You’ve found your dream house and agreed upon a price with the seller. With the offer accepted, all you need to do is wait for handover. You could get a survey, but with all the other fees and services you’re doling out for, you might be wondering if you really need one.
When it comes to buying property you may think that you don’t need a survey done in addition to all of the other precautions you’ve taken before closing the deal. After all, you’ve had a mortgage valuation done. Isn’t that enough? One in five homebuyers rely solely on a mortgage valuation report, but this is in no way equivalent to a full survey. You’ll need a valuation report to secure a mortgage offer, but this is entirely for the lender’s benefit, confirming to the lender that the property is worth at least the value of the loan. It might put your mind at ease about the selling price, but the mortgage valuation won’t note any repairs that need doing when, or before, you move in.
At a time when you’re already spending a lot of money, a survey can seem like just another expense, but a survey helps avoid the stress and cost of making repairs further down the line and gives you a good idea of any issues that are likely to arise from your purchase. It allows you to budget for repair work and you may even be able to use the information in the survey to negotiate with the vendor. If your survey concludes that you will need to undertake repairs, you could ask for the cost of repairs off the price, or request the repairs to be made before you move in.

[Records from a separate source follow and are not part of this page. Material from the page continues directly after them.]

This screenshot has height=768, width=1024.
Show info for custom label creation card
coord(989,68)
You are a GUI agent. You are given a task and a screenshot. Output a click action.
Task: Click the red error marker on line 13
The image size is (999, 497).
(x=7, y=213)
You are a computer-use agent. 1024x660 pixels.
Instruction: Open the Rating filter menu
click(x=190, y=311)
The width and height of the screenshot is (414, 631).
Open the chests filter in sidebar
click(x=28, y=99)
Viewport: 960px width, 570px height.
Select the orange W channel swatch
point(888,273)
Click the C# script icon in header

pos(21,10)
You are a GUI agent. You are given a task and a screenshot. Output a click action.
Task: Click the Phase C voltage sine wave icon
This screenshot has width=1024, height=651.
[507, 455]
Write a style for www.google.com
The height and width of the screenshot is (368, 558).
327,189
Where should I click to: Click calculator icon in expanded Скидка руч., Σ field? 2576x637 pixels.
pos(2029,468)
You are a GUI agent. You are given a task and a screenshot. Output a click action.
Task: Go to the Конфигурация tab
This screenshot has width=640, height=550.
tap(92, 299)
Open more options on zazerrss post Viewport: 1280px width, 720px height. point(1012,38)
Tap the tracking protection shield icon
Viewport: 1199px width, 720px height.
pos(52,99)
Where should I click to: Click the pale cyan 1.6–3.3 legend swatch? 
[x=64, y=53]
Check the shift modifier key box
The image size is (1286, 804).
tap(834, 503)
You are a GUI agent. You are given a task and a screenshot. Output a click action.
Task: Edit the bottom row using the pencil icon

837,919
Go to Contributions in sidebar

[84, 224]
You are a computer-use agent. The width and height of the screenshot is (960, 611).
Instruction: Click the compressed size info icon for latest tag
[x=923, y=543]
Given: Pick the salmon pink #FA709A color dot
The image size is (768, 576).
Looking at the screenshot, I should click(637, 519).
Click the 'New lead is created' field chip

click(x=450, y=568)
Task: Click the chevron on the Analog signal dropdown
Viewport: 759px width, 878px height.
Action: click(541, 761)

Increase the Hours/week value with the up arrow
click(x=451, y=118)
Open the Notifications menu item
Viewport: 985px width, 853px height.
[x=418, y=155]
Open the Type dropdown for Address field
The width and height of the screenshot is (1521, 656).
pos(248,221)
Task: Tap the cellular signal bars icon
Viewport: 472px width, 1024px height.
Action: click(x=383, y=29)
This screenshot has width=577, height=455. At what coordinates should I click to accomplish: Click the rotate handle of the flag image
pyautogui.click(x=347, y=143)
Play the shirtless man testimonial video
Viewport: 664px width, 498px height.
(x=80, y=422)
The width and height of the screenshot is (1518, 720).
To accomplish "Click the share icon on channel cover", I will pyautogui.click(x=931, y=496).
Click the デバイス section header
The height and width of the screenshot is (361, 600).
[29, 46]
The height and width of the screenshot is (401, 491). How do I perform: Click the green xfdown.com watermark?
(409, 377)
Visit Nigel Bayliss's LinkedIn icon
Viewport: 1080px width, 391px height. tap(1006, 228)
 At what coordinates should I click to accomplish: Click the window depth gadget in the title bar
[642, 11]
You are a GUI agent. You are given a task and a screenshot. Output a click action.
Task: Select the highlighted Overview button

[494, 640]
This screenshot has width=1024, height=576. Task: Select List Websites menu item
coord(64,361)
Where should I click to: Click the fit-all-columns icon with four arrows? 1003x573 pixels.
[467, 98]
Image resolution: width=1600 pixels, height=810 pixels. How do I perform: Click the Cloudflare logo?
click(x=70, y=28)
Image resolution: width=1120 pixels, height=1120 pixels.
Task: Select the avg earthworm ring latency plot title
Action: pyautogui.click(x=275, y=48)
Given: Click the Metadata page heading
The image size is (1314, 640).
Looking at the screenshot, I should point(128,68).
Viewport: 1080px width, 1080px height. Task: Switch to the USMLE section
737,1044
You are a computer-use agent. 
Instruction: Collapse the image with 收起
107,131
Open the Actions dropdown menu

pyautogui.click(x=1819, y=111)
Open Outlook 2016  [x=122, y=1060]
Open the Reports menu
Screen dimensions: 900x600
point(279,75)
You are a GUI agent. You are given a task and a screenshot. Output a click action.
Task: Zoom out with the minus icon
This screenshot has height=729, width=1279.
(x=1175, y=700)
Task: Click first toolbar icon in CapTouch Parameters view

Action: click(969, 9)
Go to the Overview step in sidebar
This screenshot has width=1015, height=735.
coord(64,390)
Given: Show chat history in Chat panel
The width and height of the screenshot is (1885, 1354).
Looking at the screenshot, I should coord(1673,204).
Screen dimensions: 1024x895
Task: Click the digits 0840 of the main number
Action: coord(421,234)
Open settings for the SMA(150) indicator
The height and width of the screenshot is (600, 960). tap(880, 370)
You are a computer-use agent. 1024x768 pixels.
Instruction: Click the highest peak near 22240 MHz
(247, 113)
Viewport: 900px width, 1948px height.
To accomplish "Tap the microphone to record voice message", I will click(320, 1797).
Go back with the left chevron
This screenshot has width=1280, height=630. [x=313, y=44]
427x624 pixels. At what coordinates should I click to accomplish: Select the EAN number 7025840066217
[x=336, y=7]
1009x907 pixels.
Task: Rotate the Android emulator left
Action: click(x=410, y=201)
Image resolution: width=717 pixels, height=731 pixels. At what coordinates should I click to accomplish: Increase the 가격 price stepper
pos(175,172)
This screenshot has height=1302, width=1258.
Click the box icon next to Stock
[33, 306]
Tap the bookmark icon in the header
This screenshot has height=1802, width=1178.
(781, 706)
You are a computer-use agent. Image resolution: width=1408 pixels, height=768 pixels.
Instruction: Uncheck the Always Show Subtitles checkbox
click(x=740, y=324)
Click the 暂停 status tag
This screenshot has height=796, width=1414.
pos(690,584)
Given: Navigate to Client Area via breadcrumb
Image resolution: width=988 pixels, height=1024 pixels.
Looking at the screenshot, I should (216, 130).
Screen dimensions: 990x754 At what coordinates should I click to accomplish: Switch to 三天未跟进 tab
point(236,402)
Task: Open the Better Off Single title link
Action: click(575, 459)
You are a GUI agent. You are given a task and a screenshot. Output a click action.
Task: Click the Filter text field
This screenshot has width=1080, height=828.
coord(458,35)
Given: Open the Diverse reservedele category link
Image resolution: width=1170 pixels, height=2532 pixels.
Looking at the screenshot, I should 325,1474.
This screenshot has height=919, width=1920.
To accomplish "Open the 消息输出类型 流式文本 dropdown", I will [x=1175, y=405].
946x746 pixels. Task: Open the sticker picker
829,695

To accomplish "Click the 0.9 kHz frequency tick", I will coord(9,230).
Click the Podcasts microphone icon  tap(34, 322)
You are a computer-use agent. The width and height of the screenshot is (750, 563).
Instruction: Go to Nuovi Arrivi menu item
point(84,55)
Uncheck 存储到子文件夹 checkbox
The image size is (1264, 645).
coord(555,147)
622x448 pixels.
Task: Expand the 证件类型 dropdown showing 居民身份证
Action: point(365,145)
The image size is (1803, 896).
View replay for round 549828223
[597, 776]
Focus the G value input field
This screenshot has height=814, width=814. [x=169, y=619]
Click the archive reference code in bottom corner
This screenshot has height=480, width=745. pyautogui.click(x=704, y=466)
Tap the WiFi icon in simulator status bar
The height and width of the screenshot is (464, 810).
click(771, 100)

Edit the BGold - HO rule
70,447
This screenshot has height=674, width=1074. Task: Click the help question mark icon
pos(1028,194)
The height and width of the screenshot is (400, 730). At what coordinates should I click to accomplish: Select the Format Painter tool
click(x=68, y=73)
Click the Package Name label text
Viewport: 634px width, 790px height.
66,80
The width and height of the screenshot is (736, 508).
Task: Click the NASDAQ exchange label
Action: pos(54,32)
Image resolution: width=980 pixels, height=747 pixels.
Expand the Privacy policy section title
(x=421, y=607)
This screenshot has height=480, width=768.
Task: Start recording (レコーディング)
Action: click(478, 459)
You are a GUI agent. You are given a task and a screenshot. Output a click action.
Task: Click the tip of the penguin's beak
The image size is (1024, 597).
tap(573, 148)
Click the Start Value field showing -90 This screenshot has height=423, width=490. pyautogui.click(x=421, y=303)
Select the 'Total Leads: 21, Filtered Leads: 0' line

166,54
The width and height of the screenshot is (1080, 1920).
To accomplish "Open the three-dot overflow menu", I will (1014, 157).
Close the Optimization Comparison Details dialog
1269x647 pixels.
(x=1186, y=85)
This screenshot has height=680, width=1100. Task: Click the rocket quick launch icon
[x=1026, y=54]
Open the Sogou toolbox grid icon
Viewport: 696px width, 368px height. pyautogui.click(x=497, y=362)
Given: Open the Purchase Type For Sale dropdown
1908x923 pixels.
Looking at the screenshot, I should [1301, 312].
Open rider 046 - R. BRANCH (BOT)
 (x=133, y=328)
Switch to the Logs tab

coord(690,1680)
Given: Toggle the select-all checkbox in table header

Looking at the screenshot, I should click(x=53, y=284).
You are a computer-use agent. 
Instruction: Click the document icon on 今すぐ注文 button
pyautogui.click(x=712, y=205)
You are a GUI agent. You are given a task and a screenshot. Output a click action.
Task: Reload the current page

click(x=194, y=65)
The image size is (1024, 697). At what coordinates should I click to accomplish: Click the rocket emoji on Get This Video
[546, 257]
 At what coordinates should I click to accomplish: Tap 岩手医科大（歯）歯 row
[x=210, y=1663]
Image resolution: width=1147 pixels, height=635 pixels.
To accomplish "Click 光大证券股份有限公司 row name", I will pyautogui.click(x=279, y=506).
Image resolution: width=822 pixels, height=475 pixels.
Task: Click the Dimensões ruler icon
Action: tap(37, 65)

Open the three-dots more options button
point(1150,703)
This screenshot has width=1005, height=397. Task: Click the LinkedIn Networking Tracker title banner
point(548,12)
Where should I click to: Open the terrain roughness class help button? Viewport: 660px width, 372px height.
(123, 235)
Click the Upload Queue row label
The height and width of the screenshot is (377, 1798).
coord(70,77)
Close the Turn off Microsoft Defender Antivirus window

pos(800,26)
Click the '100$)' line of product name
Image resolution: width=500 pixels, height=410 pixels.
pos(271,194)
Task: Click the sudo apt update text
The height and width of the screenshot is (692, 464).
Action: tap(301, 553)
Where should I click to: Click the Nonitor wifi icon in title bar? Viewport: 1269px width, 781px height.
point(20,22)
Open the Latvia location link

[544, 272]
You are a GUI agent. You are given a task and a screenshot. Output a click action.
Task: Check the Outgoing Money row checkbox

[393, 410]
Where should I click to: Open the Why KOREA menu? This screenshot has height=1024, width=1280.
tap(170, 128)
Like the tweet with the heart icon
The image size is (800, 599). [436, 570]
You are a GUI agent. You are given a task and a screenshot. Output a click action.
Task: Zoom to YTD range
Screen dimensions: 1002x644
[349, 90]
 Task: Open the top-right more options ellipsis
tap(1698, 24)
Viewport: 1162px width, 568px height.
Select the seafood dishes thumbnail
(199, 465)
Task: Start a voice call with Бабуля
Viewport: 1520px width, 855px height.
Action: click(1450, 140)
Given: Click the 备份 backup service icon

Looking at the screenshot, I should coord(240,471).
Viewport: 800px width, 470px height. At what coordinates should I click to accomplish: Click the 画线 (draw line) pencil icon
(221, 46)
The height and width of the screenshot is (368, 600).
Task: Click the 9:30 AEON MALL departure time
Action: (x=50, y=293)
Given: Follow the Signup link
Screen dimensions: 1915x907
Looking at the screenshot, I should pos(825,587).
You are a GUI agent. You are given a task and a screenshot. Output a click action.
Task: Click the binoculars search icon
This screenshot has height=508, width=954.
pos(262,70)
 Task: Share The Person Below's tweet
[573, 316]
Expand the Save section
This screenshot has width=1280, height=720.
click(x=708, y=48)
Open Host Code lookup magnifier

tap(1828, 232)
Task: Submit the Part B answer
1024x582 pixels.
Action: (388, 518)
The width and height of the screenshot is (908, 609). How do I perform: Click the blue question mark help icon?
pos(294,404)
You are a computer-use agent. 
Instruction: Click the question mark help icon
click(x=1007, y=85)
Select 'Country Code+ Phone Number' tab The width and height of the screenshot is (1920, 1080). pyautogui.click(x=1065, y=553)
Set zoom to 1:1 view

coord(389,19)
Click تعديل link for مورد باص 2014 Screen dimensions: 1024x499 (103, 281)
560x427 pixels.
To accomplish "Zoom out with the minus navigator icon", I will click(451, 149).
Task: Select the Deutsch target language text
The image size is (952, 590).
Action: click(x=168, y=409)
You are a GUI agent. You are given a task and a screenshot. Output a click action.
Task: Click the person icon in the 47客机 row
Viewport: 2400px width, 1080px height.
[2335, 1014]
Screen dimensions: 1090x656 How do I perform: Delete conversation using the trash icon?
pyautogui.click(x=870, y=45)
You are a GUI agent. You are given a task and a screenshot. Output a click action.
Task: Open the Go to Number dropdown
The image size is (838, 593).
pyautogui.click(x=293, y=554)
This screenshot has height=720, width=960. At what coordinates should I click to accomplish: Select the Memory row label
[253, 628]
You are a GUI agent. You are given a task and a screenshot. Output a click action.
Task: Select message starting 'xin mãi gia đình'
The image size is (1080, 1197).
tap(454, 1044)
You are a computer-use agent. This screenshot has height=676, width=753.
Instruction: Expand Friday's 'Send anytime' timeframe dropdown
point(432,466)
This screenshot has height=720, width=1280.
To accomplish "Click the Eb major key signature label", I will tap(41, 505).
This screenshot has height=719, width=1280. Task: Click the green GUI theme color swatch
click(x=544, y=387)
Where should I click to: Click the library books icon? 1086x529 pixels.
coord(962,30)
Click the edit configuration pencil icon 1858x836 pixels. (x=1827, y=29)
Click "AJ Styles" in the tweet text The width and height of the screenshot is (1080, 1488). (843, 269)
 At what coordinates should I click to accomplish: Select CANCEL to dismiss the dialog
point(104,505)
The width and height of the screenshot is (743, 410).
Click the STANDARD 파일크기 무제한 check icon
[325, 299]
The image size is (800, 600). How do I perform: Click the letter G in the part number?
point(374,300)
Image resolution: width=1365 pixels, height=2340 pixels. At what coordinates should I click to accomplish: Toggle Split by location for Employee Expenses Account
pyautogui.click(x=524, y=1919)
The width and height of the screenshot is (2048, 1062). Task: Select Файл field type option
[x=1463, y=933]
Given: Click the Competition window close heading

There are three main kinds of survey: a condition report, a HomeBuyer's Report and a building survey. There are no real rules about which one you should opt for – it depends on the level of detail you’re after and the age of the property you're buying.
A Condition Report is a basic survey and the cheapest. It will provide you with an overview of the property's condition and highlight any significant issues, but it doesn’t go into detail and includes no advice or valuation. It is most suitable for conventional homes in good condition or new-builds, although there’s also a specialist survey for new homes called a New-build Snagging Survey that will pick up mistakes and arrange for the developer to remedy any defects found.
A HomeBuyer’s Report is suitable for conventional properties in reasonable condition. It’s far more detailed than a condition report and will highlight problems with the property, such as damp or subsidence and anything that doesn’t match current building regulations. It also includes advice on necessary repairs and ongoing maintenance. What it doesn’t do is look behind furniture, behind walls, or under floor boards, so it will only identify surface-level problems
A Building Survey is the most comprehensive survey available, suitable for all residential properties, particularly older properties, including those that are Listed, or ‘fixer uppers’. It includes a comprehensive breakdown of the structure and condition of the property, listing defects and detailed advice on repairs and maintenance. The surveyor will do things like check the attic and look under floorboards and you can request that the report include projected costs and timings for repair work.
If you would rather avoid a potential deal-breaker down the line, you might want to consider taking out a survey on your own home before it is valued. This will ensure that the future buyer’s survey doesn’t reveal any unwelcome surprises. If your own survey does reveal something drastic, like a roof that will need replacing, you can drop the asking price accordingly.
Before you choose a surveyor, seek out several quotes as prices can vary considerably. Try to find someone with a good knowledge of the local area and properties within it. If you're buying a particular type of property, such as a listed building, it’s worth sourcing a specialist in that kind of property.